Однако именно сам танец, в отрыве от работы и от других искусств, по мнению многих сегодня, оказал решающее влияние на социализацию, то есть на морализацию человеческого вида. Работа показала необходимость гармоничного ритмического сотрудничества, но танец развил это ритмическое сотрудничество и придал благотворный импульс всей человеческой деятельности. Именно Гроссе в своих «Началах искусства» первым ясно изложил высокое социальное значение танца в создании человеческой цивилизации. Участники танца, как отмечали все наблюдатели дикарей, проявляют удивительное единодушие; они, так сказать, сливаются в единое существо, движимое единым импульсом. Таким образом достигается социальное объединение. Помимо войны, это главный фактор, способствующий социальной солидарности в первобытной жизни; это был, по сути, лучший тренинг для войны. Это было двоякое влияние: с одной стороны, оно способствовало единству действий и методов в эволюции; с другой стороны, оно имело неоценимую функцию — ибо человек по своей природе пугливое животное — придавать мужество; всеобщий барабан, как отмечает Луи Робинсон, оказал огромное влияние на человеческие дела. Даже среди римлян, с их высокоразвитой военной системой, танцы и война были определенно связаны; салии составляли коллегию священных военных танцоров; танцевальным сезоном был март, месяц бога войны и начало военного сезона, и весь этот месяц перед храмами и вокруг алтарей совершались танцы в тройном размере под песни, столь древние, что даже жрецы не могли их понять. Мы можем проследить подобное влияние танца во всех кооперативных искусствах жизни. Вся наша самая передовая цивилизация, настаивал Гроссе, основана на танцах. Именно танец социализировал человека.

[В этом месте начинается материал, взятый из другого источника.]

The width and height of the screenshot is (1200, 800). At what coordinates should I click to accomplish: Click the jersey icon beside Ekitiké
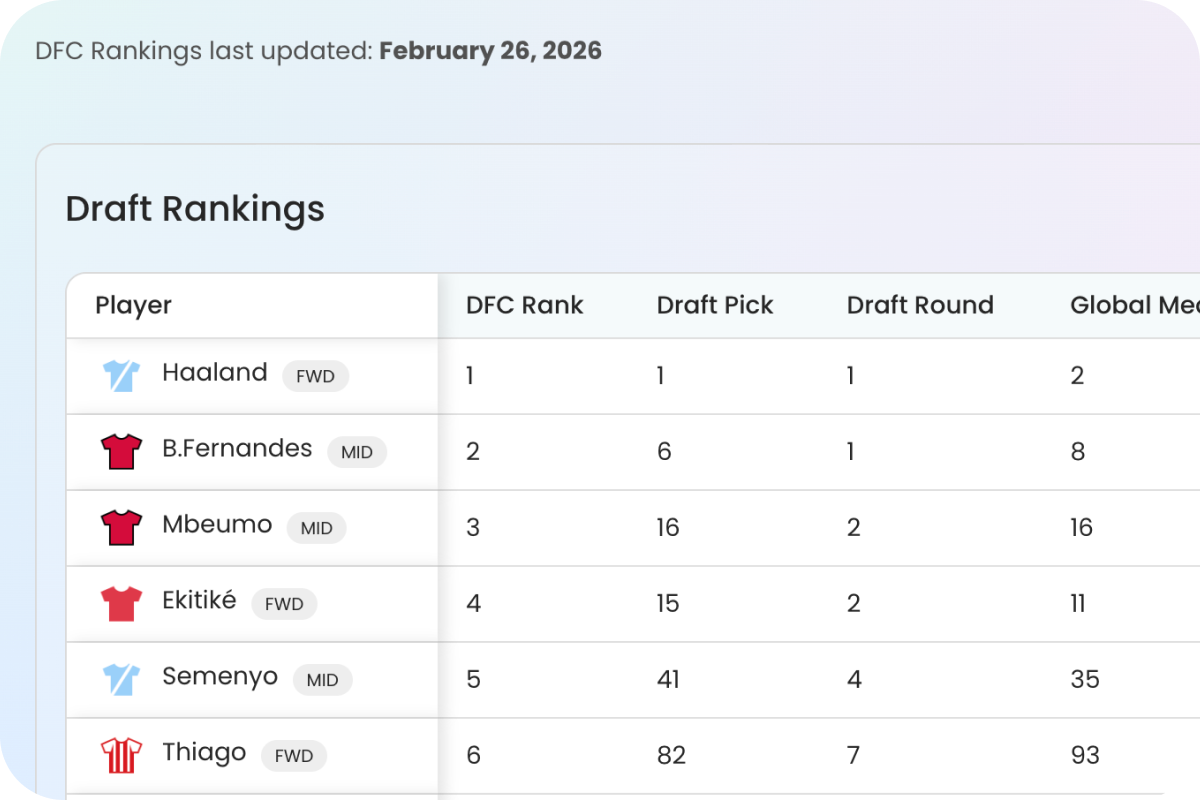coord(120,602)
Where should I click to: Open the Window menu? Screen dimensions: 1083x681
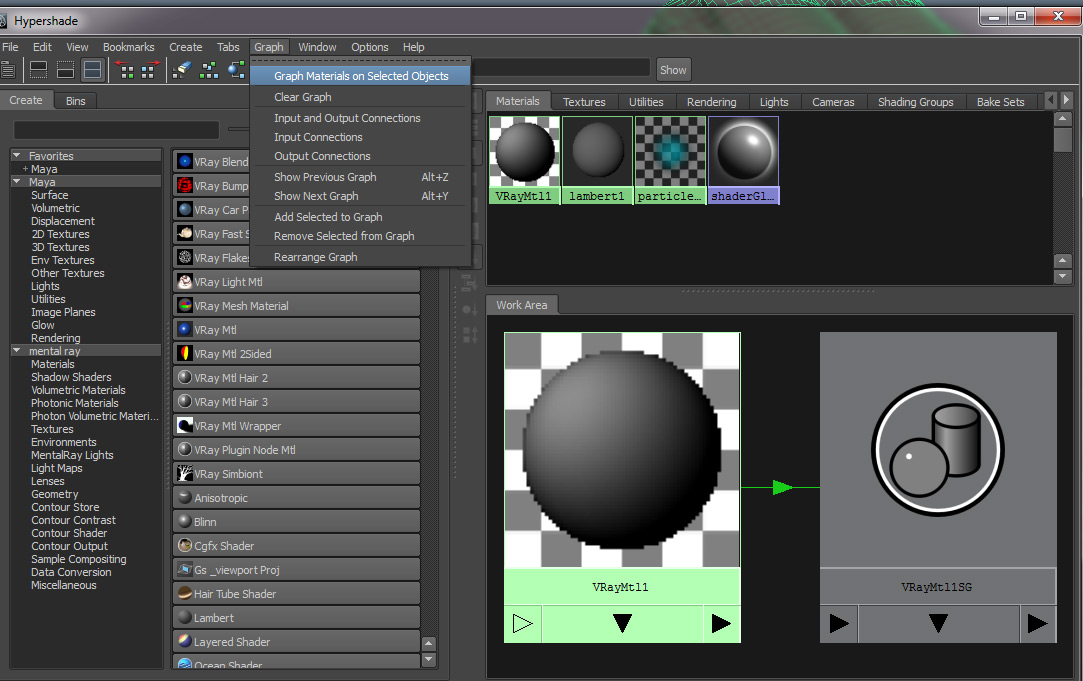click(x=317, y=47)
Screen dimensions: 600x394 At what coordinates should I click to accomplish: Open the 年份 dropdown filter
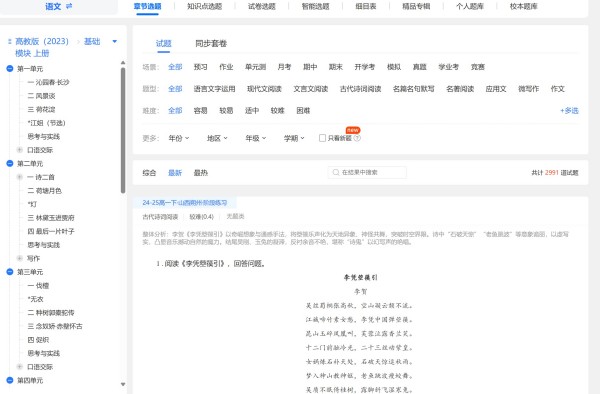click(x=179, y=138)
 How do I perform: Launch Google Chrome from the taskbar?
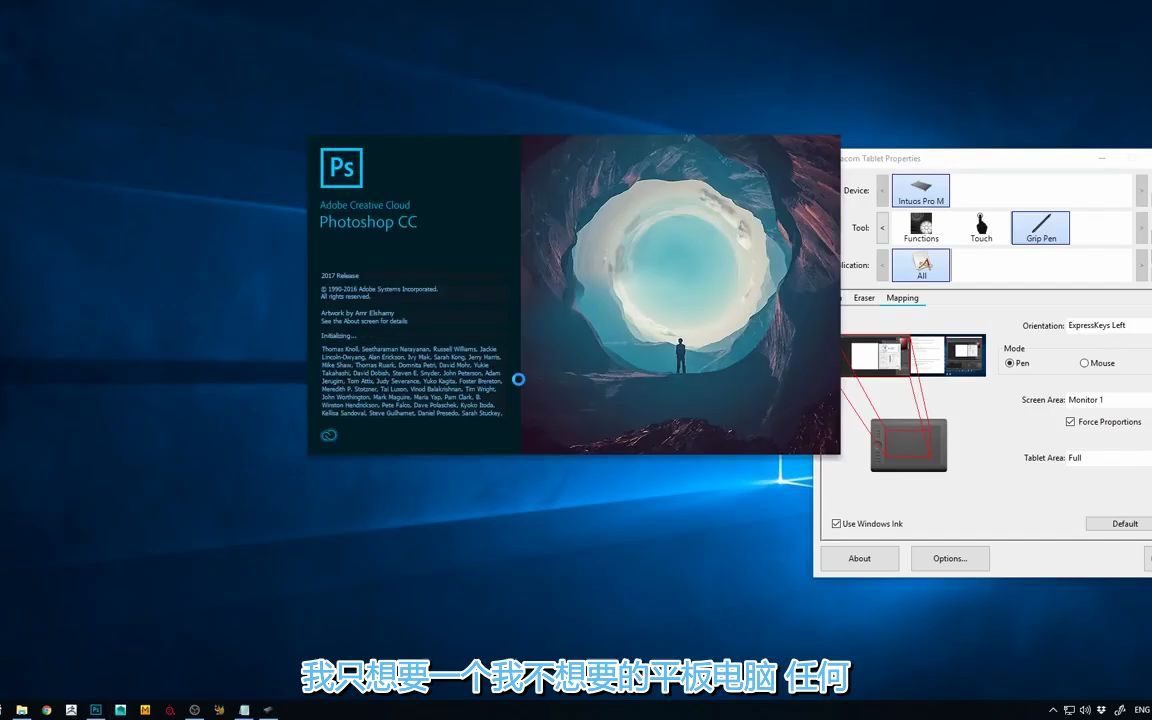(44, 710)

Таким образом, в широком смысле, танец обладал особой ценностью как метод национального воспитания. По мере того как цивилизация становилась самосознательной, это осознавалось. «О короле можно судить, — согласно древней китайской максиме, — по состоянию танцев во время его правления». Так же было и среди греков; говорили, что танцы и музыка лежали в основе всей политической и военной, а также религиозной организации дорийских государств.

В узком смысле, в индивидуальном воспитании, огромное значение танца стали осознавать даже на ранней стадии человеческого развития, и еще больше в древних цивилизациях. «Хорошее воспитание, — заявил Платон в «Законах», последнем труде своей старости, — состоит в умении хорошо петь и танцевать». И в наши дни один из самых проницательных и просвещенных педагогов оплакивал упадок танца; возрождение танца, заявляет Стэнли Холл, настоятельно необходимо, чтобы придать равновесие нервам, воспитание эмоциям, силу воле и гармонизировать чувства и интеллект с телом, которое их поддерживает.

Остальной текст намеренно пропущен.